▶ [Provided data]
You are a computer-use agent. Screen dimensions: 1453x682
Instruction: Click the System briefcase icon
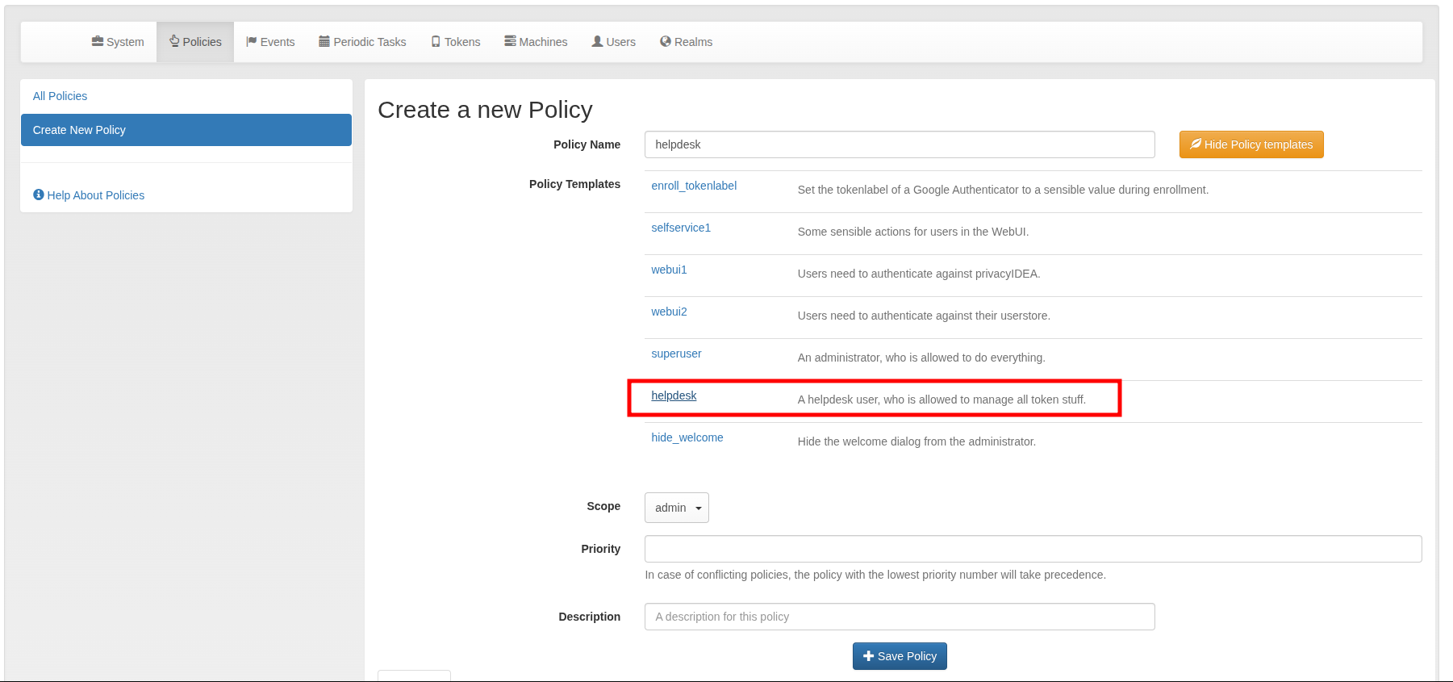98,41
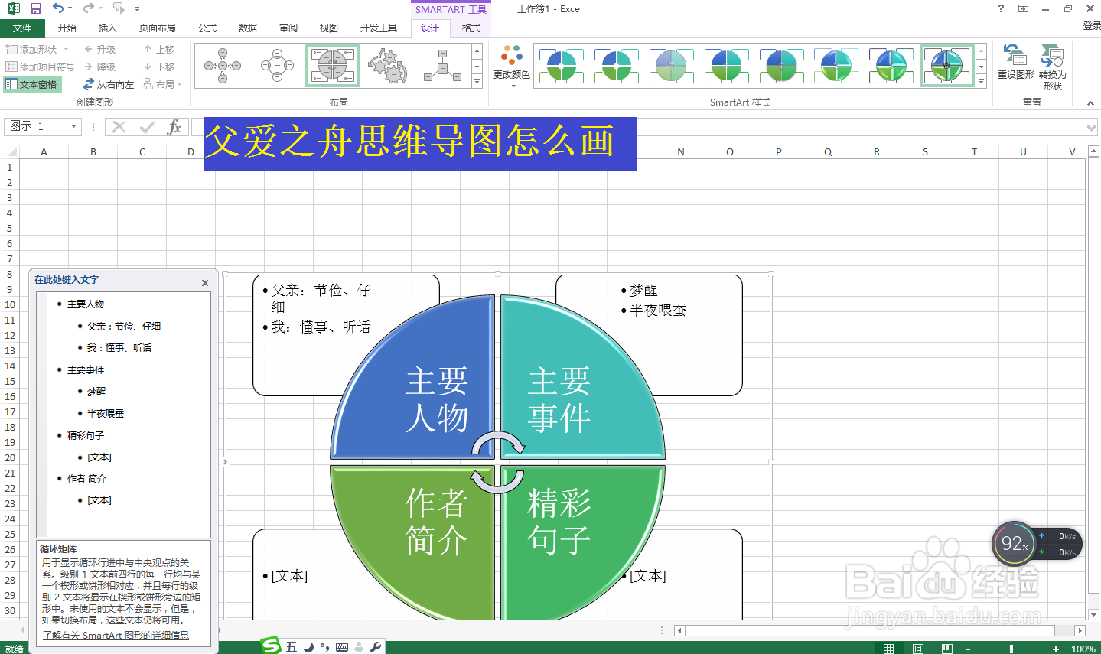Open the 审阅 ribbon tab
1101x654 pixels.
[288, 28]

...

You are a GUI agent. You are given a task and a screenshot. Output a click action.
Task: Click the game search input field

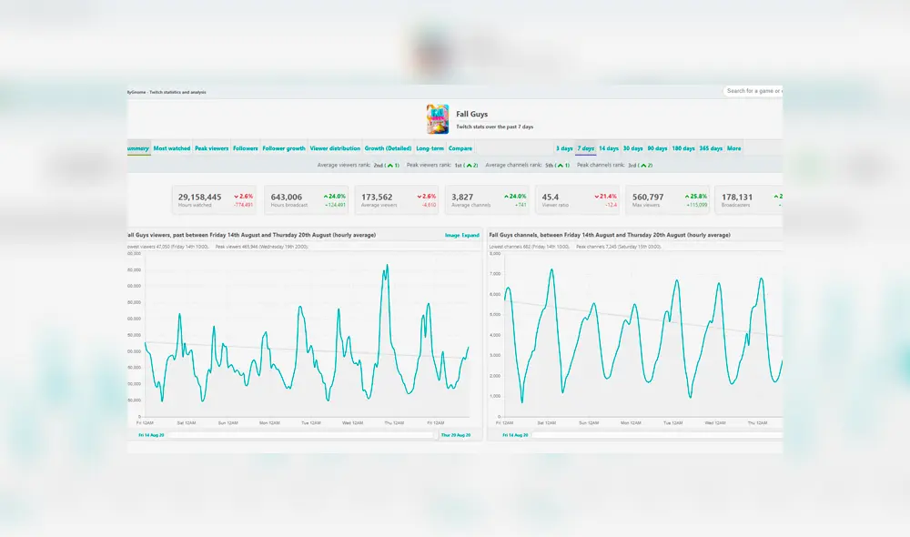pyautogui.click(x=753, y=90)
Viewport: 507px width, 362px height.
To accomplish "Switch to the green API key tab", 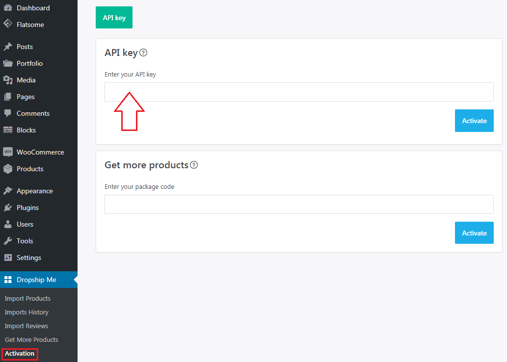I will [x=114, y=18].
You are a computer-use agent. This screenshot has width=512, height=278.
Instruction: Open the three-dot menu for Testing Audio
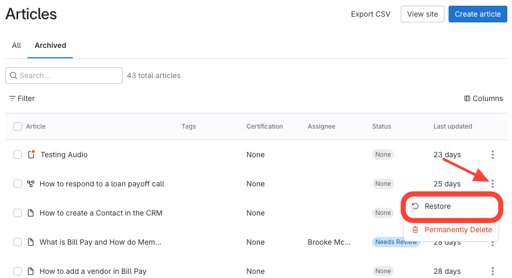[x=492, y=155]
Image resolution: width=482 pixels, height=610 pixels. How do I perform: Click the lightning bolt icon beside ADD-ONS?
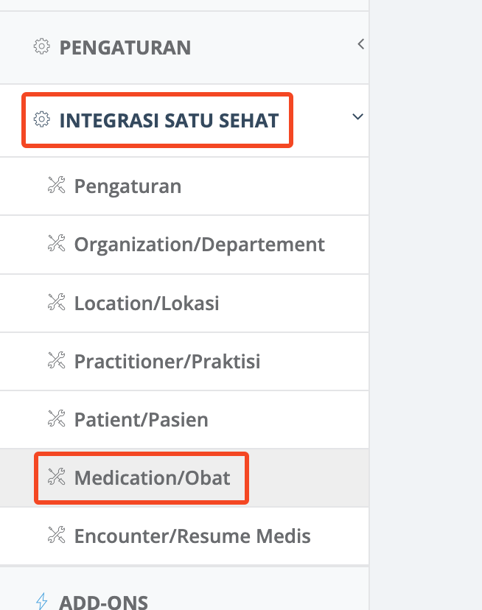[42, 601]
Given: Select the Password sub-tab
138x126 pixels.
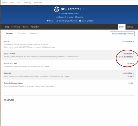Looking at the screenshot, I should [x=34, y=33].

...

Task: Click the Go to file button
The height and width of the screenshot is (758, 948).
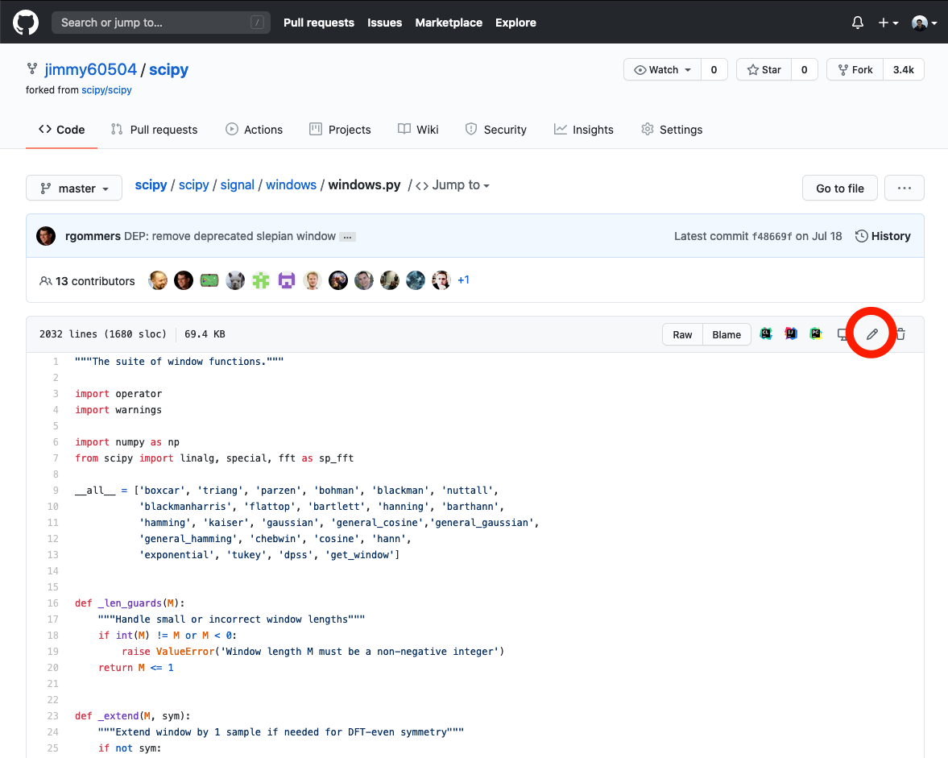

▶ [Exercise brief] Please return every line of the material above that includes "agent".

▶ [Response to the task]
You are a computer-use agent. Screen dimensions: 1453x682
You are a GUI agent. You are given a task and a screenshot. Output a click action.
You are a computer-use agent. This screenshot has width=512, height=278.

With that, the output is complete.